Liberian Kreyol (Liberian Pidgin English, Vernacular Liberian English) is an English-based pidgin spoken in Liberia. Also known as Kolokwa, was spoken by 1,500,000 people as a second language (1984 census) which is about 70% of the population in that time. Today the knowledge of some form of English is even more widespread. It is historically and linguistically related to Merico, a creole spoken in Liberia, but is grammatically distinct from it. There are regional dialects such as the Kru Pidgin English used by the Kru fishermen.
|Liberian Pidgin English|
1.5 million L2 speakers (1984 census)
Liberian Kreyol language developed from Liberian Interior Pidgin English, the Liberian version of West African Pidgin English, though it has been significantly influenced by Liberian Settler English, itself based on American English, particularly Ebonics and Southern American English. Its phonology owes much to Liberia's Niger–Congo languages. It has been analyzed having a post-creole continuum.

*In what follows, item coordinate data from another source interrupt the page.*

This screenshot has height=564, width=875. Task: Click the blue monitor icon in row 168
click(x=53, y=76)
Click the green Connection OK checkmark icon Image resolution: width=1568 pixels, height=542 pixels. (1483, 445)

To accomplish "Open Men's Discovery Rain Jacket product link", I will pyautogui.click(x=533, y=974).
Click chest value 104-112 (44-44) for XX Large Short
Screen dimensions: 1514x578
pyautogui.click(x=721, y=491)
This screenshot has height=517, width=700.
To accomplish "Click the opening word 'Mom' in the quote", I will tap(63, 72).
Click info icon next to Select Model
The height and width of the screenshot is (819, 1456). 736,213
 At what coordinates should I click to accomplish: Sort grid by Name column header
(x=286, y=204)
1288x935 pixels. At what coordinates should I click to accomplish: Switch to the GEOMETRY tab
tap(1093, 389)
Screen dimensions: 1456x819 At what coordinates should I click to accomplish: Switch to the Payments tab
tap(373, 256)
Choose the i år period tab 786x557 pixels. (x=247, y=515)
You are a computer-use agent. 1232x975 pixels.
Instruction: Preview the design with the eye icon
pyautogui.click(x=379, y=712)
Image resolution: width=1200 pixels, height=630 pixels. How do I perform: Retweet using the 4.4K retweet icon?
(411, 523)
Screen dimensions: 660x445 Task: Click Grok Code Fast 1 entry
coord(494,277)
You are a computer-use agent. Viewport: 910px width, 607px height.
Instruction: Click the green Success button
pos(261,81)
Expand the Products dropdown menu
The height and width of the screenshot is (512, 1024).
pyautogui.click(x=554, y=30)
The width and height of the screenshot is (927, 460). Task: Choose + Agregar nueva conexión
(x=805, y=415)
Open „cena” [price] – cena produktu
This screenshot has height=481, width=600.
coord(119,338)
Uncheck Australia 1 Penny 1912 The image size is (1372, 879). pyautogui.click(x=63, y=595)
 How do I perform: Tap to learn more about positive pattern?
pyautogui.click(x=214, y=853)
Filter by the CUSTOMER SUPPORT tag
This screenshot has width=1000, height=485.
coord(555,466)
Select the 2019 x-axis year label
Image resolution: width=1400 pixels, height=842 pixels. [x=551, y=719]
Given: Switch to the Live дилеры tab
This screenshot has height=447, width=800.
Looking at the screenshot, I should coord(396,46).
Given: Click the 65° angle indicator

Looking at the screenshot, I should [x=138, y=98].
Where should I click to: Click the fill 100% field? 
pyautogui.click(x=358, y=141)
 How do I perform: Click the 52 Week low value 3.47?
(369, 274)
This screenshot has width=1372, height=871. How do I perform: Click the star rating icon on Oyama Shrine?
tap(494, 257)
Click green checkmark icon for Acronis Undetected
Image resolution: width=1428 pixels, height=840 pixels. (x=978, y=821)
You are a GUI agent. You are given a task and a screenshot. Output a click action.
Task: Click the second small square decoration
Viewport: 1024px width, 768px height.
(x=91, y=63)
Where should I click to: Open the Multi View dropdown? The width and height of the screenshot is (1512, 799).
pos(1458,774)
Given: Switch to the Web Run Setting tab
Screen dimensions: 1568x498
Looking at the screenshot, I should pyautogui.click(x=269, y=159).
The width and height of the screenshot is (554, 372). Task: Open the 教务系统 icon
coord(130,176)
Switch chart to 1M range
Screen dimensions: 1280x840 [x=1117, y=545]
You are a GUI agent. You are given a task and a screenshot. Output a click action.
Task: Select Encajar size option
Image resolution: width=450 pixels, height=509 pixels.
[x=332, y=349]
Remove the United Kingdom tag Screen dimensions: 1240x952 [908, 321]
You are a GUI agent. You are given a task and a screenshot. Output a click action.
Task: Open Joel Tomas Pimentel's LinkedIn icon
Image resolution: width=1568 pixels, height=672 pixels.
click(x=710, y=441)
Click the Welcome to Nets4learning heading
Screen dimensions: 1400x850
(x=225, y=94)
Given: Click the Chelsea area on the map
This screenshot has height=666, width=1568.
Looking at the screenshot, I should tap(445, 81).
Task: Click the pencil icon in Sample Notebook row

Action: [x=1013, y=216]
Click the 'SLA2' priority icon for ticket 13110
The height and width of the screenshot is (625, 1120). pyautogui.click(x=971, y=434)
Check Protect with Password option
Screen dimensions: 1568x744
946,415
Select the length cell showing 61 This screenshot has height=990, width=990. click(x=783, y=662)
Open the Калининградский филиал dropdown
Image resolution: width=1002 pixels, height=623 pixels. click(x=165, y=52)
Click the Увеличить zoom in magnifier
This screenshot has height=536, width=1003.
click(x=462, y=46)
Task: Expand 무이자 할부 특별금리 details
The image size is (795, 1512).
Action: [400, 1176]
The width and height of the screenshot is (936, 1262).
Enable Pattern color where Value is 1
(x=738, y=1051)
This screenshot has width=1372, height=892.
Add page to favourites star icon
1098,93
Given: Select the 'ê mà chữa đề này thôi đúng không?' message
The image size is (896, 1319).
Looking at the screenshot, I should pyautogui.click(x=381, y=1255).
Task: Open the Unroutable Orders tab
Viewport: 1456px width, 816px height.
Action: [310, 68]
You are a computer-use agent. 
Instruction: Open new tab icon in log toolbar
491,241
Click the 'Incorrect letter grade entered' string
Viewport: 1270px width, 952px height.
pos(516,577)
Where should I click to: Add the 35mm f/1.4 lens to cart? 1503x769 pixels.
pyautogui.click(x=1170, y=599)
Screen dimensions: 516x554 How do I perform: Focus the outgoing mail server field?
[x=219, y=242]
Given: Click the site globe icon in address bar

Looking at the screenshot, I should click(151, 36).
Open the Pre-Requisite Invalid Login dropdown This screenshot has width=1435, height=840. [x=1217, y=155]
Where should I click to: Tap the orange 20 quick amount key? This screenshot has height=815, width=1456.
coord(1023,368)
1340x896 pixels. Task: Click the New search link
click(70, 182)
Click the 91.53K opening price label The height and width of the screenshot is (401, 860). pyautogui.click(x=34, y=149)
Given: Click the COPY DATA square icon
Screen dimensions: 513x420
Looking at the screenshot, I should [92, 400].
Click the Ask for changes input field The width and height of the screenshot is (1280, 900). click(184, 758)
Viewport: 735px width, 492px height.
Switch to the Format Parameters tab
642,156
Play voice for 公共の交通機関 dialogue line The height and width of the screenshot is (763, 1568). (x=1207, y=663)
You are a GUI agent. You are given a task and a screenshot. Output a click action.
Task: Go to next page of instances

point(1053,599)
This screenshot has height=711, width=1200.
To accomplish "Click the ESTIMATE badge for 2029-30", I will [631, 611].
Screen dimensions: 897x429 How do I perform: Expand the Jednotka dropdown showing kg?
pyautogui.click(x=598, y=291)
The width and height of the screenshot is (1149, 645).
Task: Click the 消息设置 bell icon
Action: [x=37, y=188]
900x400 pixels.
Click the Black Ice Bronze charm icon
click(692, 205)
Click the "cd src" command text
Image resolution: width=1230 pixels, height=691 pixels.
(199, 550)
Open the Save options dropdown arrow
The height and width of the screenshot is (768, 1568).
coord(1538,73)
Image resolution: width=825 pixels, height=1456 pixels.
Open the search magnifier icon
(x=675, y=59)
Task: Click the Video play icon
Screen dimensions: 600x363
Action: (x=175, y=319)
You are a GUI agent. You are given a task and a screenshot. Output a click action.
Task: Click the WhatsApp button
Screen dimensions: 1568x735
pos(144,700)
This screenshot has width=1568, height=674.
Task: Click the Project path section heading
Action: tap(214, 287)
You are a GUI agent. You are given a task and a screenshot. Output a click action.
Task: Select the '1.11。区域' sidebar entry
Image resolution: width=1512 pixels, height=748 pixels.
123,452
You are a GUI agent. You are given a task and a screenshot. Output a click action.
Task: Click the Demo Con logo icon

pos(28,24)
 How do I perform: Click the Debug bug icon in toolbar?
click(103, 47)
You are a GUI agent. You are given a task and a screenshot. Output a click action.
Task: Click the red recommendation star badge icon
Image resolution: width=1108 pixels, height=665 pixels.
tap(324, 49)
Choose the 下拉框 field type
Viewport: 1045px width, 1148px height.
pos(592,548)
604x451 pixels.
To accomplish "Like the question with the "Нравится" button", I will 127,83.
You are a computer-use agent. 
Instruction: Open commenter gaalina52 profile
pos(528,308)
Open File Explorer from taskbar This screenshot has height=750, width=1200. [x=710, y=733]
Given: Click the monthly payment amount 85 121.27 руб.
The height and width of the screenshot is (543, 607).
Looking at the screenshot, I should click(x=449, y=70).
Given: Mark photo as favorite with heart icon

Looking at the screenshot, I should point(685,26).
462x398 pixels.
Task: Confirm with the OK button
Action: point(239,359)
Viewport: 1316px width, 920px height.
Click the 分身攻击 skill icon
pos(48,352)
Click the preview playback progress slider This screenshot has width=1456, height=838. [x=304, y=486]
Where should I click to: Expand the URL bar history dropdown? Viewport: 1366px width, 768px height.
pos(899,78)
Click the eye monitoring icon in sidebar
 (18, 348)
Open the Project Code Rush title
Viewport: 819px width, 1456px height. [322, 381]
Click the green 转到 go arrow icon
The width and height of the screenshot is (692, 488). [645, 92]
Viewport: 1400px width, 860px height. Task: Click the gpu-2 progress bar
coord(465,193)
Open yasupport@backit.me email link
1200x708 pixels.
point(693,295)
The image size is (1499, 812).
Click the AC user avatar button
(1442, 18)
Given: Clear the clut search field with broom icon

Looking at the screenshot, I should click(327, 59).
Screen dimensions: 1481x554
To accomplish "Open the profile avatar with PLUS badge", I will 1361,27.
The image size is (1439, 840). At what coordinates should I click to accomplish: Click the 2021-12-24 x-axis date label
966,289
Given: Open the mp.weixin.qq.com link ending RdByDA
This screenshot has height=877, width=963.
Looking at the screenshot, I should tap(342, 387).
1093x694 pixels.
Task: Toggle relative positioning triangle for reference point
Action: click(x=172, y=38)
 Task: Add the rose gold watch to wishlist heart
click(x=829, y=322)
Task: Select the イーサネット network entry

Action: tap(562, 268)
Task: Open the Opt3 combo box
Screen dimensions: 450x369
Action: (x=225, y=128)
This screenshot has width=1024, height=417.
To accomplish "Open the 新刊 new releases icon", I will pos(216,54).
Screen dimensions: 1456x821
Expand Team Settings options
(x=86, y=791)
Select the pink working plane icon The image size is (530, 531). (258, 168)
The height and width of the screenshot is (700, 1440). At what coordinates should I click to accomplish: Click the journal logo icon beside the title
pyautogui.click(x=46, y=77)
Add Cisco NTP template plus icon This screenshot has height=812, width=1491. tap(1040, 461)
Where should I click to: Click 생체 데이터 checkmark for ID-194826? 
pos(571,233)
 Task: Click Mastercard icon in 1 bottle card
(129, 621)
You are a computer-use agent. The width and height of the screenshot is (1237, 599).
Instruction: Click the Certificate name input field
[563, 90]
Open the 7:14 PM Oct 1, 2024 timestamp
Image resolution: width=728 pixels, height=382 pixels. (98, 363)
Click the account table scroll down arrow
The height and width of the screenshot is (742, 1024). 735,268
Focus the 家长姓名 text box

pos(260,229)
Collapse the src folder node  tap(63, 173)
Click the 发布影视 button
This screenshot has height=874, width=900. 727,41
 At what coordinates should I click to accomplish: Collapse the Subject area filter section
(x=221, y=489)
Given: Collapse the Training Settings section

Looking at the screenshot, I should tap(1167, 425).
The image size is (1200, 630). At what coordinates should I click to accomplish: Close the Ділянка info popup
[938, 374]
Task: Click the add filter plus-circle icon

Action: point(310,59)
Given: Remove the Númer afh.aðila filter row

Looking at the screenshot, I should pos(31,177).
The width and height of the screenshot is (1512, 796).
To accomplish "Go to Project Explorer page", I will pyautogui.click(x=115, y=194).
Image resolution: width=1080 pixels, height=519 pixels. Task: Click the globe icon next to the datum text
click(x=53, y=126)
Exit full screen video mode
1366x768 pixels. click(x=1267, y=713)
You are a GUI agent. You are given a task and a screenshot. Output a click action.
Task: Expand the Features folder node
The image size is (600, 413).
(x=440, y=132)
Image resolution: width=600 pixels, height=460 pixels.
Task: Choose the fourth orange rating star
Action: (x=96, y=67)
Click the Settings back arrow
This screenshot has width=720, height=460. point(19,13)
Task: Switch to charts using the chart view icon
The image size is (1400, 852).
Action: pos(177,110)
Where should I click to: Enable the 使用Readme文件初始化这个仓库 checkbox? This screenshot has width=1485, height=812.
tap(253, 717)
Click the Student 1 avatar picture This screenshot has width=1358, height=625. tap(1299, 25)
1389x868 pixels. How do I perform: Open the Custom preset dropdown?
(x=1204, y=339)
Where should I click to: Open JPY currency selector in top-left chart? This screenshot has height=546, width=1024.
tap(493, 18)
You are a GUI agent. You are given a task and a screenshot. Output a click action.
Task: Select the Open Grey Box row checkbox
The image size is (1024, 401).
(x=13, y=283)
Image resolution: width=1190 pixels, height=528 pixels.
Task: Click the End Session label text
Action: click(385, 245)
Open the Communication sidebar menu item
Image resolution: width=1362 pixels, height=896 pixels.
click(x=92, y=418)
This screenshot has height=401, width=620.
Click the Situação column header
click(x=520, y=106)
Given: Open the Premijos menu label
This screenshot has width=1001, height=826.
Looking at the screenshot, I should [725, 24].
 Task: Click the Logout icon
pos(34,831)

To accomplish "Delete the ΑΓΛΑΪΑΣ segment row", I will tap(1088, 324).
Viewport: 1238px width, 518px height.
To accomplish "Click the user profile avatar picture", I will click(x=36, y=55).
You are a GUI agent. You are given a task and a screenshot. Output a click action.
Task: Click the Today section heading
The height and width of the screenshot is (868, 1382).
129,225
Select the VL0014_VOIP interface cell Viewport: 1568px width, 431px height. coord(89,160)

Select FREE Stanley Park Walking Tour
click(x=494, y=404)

As such, rather than being a pidgin wholly distinct from English, it is a range of varieties that extend from the highly pidginized to one that shows many similarities to English as spoken elsewhere in West Africa. This is just an everyday talk in Liberia just for short.
Kreyol originated in Liberia among the Settlers, the free English-speaking African Americans from the Southern United States who emigrated to Liberia between 1819 and 1860. It has since borrowed some words from French and from other West African languages.